An insurance company estimates 40 percent of its claims have errors. The insurance company wants to estimate with 90 percent confidence the proportion of claims with errors. What sample size is needed if they wish to be within 5 percent of the actual?
Try this formula:
n = [(z-value)^2 * p * q]/E^2
Find the z-value for 90% confidence using a z-table. p = .4; q = .6 (q = 1-p); and E = .05
Round n to the next highest whole number.
To determine the sample size needed, we can use the formula for estimating a proportion with confidence:
n = (Z^2 * p * (1-p)) / E^2
Where:
n = sample size
Z = Z-score corresponding to the desired confidence level
p = estimated proportion of claims with errors
E = margin of error
In this case, the confidence level is 90% (equivalent to a Z-score of 1.645, which corresponds to the cumulative probability of 0.95 from the standard normal distribution).
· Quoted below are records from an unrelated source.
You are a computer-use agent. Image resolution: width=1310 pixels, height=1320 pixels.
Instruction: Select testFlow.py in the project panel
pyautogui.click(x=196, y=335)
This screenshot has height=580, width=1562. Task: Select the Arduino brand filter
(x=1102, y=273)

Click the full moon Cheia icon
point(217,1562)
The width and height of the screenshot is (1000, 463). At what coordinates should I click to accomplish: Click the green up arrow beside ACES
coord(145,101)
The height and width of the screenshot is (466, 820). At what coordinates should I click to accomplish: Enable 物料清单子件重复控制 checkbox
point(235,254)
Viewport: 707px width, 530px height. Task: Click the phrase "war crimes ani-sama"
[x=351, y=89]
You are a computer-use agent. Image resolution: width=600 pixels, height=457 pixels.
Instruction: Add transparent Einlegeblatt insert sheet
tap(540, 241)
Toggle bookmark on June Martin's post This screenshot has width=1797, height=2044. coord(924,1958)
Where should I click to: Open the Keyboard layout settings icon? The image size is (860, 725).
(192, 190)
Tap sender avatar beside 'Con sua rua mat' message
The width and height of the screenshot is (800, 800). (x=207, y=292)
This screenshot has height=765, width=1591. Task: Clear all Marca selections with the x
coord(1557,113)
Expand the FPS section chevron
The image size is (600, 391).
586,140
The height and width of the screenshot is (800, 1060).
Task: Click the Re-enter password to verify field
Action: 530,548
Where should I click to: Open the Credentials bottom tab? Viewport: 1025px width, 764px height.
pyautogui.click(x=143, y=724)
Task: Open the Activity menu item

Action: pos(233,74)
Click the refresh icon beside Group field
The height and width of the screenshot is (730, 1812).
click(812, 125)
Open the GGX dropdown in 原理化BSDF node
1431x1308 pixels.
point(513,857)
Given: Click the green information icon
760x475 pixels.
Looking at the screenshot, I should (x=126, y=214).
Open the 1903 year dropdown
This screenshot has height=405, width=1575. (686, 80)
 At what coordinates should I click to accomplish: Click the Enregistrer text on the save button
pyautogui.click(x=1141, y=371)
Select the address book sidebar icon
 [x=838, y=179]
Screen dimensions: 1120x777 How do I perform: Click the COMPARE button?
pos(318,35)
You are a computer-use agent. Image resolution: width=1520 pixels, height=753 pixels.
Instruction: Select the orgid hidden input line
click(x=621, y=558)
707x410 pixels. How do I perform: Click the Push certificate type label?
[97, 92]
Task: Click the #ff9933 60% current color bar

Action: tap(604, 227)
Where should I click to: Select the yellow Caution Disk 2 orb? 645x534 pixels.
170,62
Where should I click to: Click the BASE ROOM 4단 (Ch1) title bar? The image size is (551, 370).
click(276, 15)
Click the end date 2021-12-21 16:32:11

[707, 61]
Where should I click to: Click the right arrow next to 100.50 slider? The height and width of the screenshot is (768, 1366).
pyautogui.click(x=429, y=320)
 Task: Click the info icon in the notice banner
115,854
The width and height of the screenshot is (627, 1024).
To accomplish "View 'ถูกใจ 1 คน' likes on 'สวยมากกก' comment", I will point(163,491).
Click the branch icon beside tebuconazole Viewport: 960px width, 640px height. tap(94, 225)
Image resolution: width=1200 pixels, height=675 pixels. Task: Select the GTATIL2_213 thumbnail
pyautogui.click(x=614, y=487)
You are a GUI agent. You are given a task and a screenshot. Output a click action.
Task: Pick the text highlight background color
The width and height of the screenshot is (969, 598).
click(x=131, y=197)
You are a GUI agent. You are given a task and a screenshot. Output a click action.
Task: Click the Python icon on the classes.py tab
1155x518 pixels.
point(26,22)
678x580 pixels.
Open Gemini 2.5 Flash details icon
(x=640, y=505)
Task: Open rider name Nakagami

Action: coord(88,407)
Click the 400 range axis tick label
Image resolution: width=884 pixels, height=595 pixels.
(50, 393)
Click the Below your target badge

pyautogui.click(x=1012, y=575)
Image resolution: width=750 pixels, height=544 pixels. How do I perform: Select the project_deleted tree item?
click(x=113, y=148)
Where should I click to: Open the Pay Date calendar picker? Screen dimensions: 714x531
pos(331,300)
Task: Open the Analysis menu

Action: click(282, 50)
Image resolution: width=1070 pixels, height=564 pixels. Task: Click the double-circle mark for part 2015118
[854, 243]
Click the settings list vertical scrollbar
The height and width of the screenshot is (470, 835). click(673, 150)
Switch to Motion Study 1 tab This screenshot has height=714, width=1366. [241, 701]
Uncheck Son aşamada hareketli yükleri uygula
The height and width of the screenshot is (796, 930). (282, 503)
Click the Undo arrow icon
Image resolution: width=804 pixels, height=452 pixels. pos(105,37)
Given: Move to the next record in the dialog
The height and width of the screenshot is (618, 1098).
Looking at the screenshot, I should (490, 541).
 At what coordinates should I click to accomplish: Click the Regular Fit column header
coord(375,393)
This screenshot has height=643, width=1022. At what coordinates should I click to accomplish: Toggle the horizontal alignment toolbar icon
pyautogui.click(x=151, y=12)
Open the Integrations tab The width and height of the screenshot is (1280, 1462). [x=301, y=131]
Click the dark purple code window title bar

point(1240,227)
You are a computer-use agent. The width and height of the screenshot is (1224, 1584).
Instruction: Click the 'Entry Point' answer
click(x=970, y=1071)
The estimated proportion of claims with errors is 40%, which can be expressed as 0.4. The desired margin of error is 5%, which can be expressed as 0.05.
Plugging these values into the formula, we get:
n = (1.645^2 * 0.4 * (1-0.4)) / 0.05^2
Simplifying the equation, we have:
n = (2.7056 * 0.24) / 0.0025
n = 0.649344 / 0.0025
n ≈ 259.7376
Since you cannot have a fractional sample size, you will need at least 260 claims to estimate the proportion of claims with errors with a 90% confidence level and a margin of error within 5%.